Chapter 23
FOR HOURS they traveled into harsh winds wailing down from the bitter icecap. They were slowed to a crawl by its force and now Migatuk only cracked his whip over the heads of the struggling dogs to change their course a few degrees. Piled atop the wide iron-runnered Eskimo sledge were enough supplies to maintain them should an ice storm pin them down. There were fresh parkas and kamiks, boots of seal flesh with dog-skin liners, and a tent of sewn polar-bear hides that could be hammered into the ice with small steel pegs. Lashed down as well was the long canvas-covered crate Michael had brought along with him. The three men had strained against its weight as they lifted it onto the sledge; Migatuk had voiced his displeasure at forcing his dogs to haul such an impediment, but Michael remained silent as to its contents. Ahead of them was only blackness as if they were either climbing or falling headlong into a gigantic hole. Even the ice seemed black. Migatuk had warned them to rub their cheeks and the bridge of the nose vigorously if the flesh felt as if it might be deadening. That, he said, was the first sign of frostbite. The small white sores would come later. So after every fierce howl of wind swept past, staggering him, Virga gingerly felt his exposed flesh, fearful of what he might discover.

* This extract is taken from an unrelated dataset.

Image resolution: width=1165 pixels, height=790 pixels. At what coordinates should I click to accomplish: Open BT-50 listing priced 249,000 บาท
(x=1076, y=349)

At Avatik the strong-armed, heavy-bellied Eskimo women had giggled and made snide comments about the men as they were fitted with the kamiks. They were given thermal underwear and heavier trousers, though not nearly so warm as the polar-bear pants worn proudly by the Eskimo men. Then, while they sat with Migatuk and he carefully cleaned his rifle, explaining how the oil and grit would freeze in only a few moments on the ice flats, he told them bluntly what he expected. They would not talk without purpose, they would not stray out from behind the sledge track, and they would under no circumstances go near the dogs. Michael agreed and, after the men and a group of other Eskimos had loaded the sledge, they had slept soundly before the fire in Lahr's hut.
In the morning - and the only way Virga could tell it was morning was because Lahr said it was - the winds had increased, slapping intermittent snow against the windows. After a fortifying cup of tea the two men stepped into the cold and found Migatuk and his son untangling the dogs' traces before hooking them in place on the sledge. Then, with a final wave from Lahr and Migatuk's cry of "Gamma! Gamma!" to his team, they moved away from the settlement until its warm lights were lost across the plain.
The cold was numbing but not as bad as Virga had expected. The subzero winds could not penetrate either his trousers or parka. His feet and hands were warm with the coverings provided by Migatuk; his face was the only flesh exposed to the weather and he felt ice collecting in his eyebrows and in the stubble on his chin.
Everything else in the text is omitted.